Une culture ou une société a également besoin de son propre Livre Rouge. Je ne veux pas dire par là une reproduction littérale de ce que Jung a fait, mais des lieux et des formes grâce auxquels elle puisse, elle aussi, travailler ces dynamiques profondes et ces rencontres archétypales. Nous avons besoin de l’équivalent des grandes cathédrales, de la musique sacrée, des rituels, des fêtes et du rythme de l’année qui constituaient le cadre de la chrétienté — et, bien sûr, dans d’autres régions du monde, il existe des ensembles comparables de lieux, de rites et de célébrations qui représentent une manière vivante d’élaborer ce que Jung élabore dans Le Livre Rouge.

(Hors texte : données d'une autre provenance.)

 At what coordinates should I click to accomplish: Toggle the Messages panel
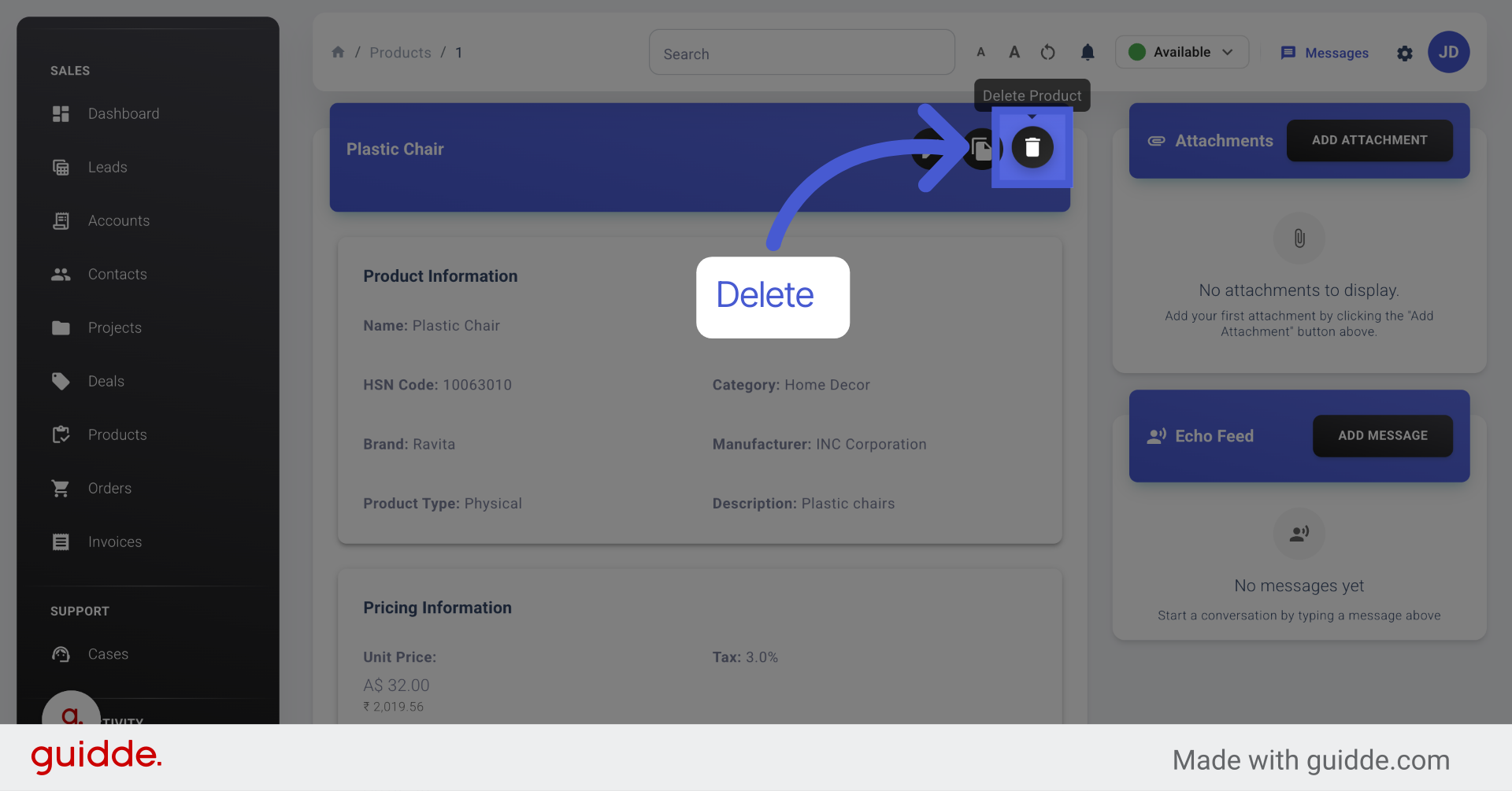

Jane : Une fois encore, nous parlons donc de dépasser le simple monde privé afin que ces réalités puissent être exprimées ou explorées au niveau communautaire.

Mark : Oui, même si certains éléments subsistent encore. Une cathédrale médiévale continue d’inspirer les visiteurs d’aujourd’hui. Mais elle les inspire d’une manière empreinte de nostalgie, plutôt que comme une composante vivante de leur relation au cosmos, ainsi qu’elle l’était vraisemblablement pour ceux qui la fréquentaient lorsqu’elle venait d’être construite.

Jane : J’apprécie énormément l’intuition de Jung selon laquelle, lorsque nous perdons ces formes de rituels collectifs et de participation qui nous mettent en contact avec des archétypes vivants — lorsque les réalités qui étaient autrefois porteuses d’énergie et de vitalité cessent de l’être —, nous nous tournons vers d’autres formes d’engagement qui conservent encore un peu de vie, même si elles sont fondamentalement incapables de porter le poids de nos aspirations. L’un des exemples est notre focalisation sur l’amour romantique, auquel nous faisons désormais porter une charge d’attentes qui devrait en réalité être assumée par la force bien plus puissante de l’esprit. Personnellement, j’aime beaucoup une bonne comédie romantique, mais je remarque qu’il en existe aujourd’hui littéralement des centaines sur les plateformes de diffusion en continu ; notre culture en est obsédée.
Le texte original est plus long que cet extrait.